The reason why a person would be so inclined to look for an excuse to omit a sacramental confession is that we are so weak and lacking in moral courage in our fallen state, especially if we have separated ourselves from God as a consequence of mortal sin.

This leaves you hungering and thirsting for righteousness—namely, your own. The beatitudes promise that one who hungers and thirsts in this way will be satisfied. Christ assures us and gives us hope. Let us see how.

Once you have accepted that Christ invested his Church with the power to absolve sins in his name, and once you have determined that you will consistently take advantage of this open invitation to restored friendship with God, you are on your way to overcoming the frustrating gap between yourself and the gospel ideals, and satisfying that hunger for righteousness within yourself.

The only other option is to begin to become less attracted to the gospel ideals and to become increasingly doubtful that anyone can attain them.

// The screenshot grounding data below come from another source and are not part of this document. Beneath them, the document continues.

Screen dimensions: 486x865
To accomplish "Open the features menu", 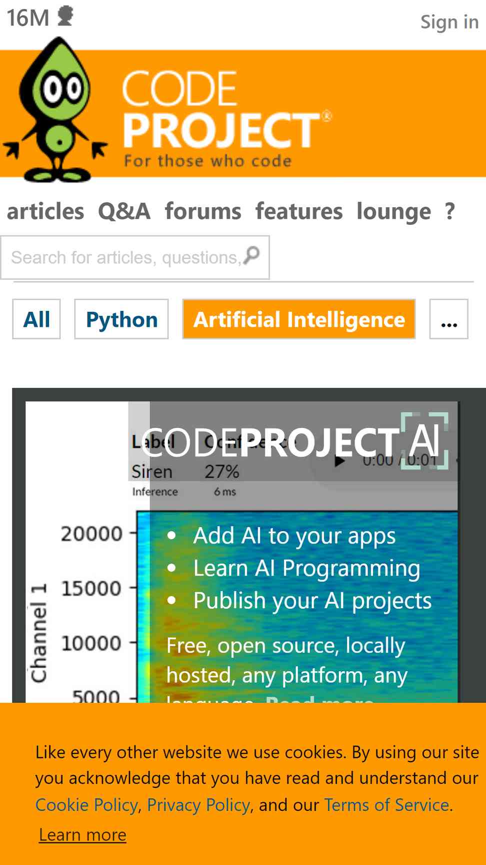I will (299, 211).
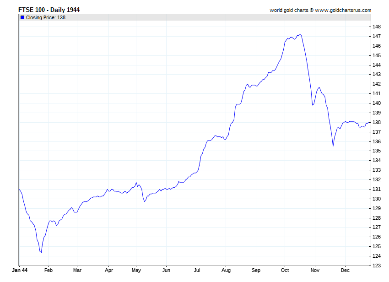Image resolution: width=389 pixels, height=282 pixels.
Task: Click the final data point at year end
Action: (370, 122)
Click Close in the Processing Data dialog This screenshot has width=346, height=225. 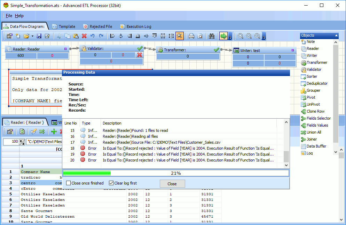(x=172, y=183)
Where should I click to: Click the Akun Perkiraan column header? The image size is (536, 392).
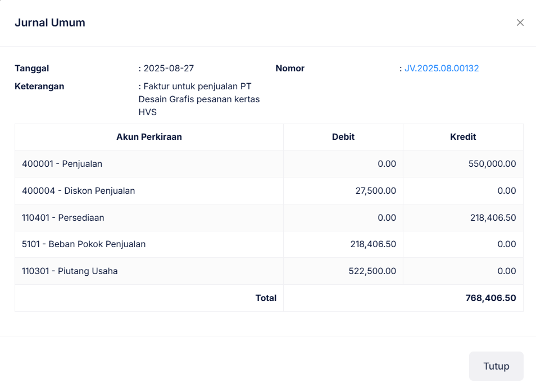click(149, 137)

Make no mistake: there is no middle ground. You will either increase in your faithfulness to the gospel ideals or you will fall away.

At this point, we need to loosen our grip on being in control, in power. Meekness is called for: we need to be meek in the face of God himself. We need to exercise the same meekness that the Prodigal Son entered into while he was feeding the pigs (Lk 15:17-19). If we do this, we will realize that we have yet to receive our full inheritance, though we might have feared we already squandered it. You will return to God ready to say you no longer deserve to be called his son or daughter, but God will have none of it. When you make your peace with God, you will be called a child of God. Of this there is no doubt.

And in this step on the spiritual journey one enters the heroic pursuit of salvation. It is a result of recognizing our almost constant need for forgiveness. Our conscience is becoming refined and sensitive during this time, so much so that the danger of veering into scrupulosity becomes a navigational hazard. This is largely due to the human effort that is a dominant component of this step. In the next step, our efforts at detachment, at breaking free of inordinate attachment, becomes something that seems to take on a life of its own.